Caro direttore, oramai da tempo i mass media pubblicano e diffondono immagini sempre più scioccanti su omicidi, eccidi e massacri. Pare che quel minimo di decenza che dovrebbe suscitare la morte di uomini, donne e bambini sia oramai superato dalle cosiddette “foto notizie”: siamo oramai nella civiltà delle immagini più che in quella delle parole. Confesso però che la fotografia arrivata dalla martoriata terra del Libano che riprende un soldato israeliano mentre con una mazza colpisce un Crocifisso mi ha profondamente colpito. È il segno che la morte e il male hanno sconfitto il bene e la speranza.
Non so se quel soldato lo abbia fatto per odio religioso o perché ateo, ma certo è che quel gesto va oltre l’umanità. Il mondo si è indignato (e divertito) alle immagini pubblicate dal presidente americano che si paragona a Gesù Cristo o a Dio ma le abbiamo derubricate a megalomania. La foto del soldato che “uccide” Gesù Cristo è la foto di un mondo regredito alla barbarie. Riusciremo a uscire da questo tunnel?
Maurizio Conti
Portogruaro
La risposta del direttore del Gazzettino Roberto Papetti
Caro lettore, non so darle una risposta, le propongo però due riflessioni.
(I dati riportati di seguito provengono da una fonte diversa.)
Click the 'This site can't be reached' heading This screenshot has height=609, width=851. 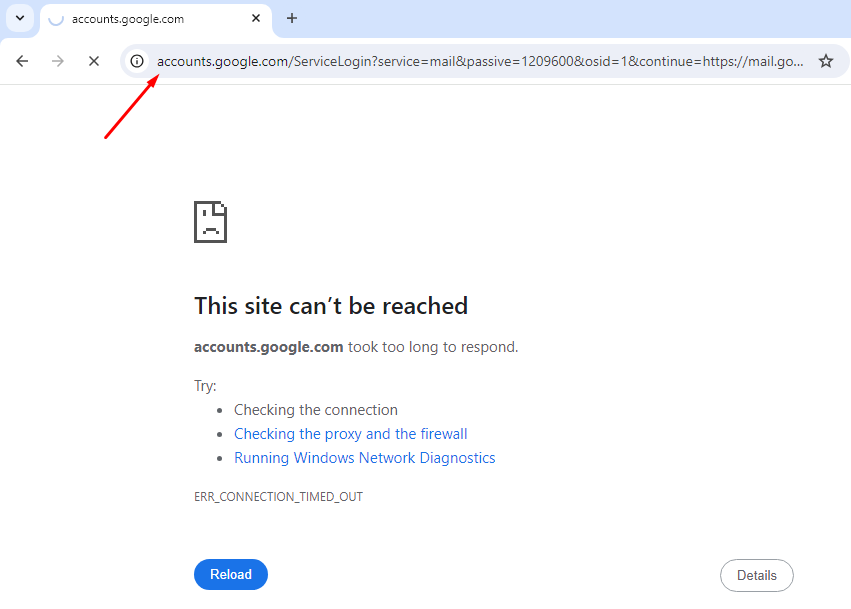331,305
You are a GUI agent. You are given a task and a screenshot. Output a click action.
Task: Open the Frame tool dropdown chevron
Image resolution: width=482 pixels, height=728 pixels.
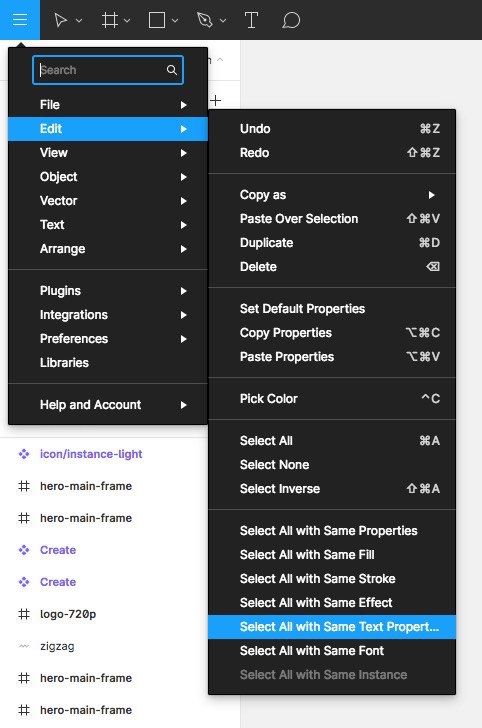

La prima riguarda il significato di quella foto. Il premier Benjamin Netanyahu e l’Idf, l’esercito di Tel Aviv, hanno preso le distanze dal comportamento di quel loro soldato che si accanisce su una statua del Crocefisso. «È vera, ma non rappresenta i nostri valori», ha tenuto a precisare un portavoce delle forze armate israeliane. Parole importanti.
Tuttavia è lecito chiedersi se quello ritratto nella foto sia da considerarsi solo un atto isolato e scellerato di profanazione o non sia invece una inevitabile conseguenza del clima di guerra permanente che Netanyahu ha imposto al suo Paese. Di una narrazione che si alimenta di odio e di violenza contro i nemici, chiunque essi siano, e che vede nella loro distruzione lo strumento unico e necessario per la sopravvivenza del popolo di Israele.
Il gesto di quel soldato è certamente estraneo ai valori dell’ebraismo e del popolo israeliano, ma è anche figlio della violenza senza fine che incarna quella strategia politica e militare a cui il premier Netanyahu non ha alcuna intenzione di rinunciare e lo ha fatto intendere anche ieri quando ha avvertito il suo alleato Trump che «in Iran c’è ancora molto lavoro da fare». E nessuno ha dubbi su quale significato avessero quelle parole.
La seconda considerazione riguarda invece la sua critica sull’uso sempre più frequente da parte dei media di immagini forti e impressionanti. Non posso darle torto. Ma alcune foto, per quanto scioccanti, hanno una capacità e un’efficacia unica: quella di trasmettere in chi le vede la consapevolezza profonda di ciò che sta accadendo. Spesso dell’abisso in cui l’umanità sta precipitando. La foto di quel soldato israeliano ne è una dimostrazione.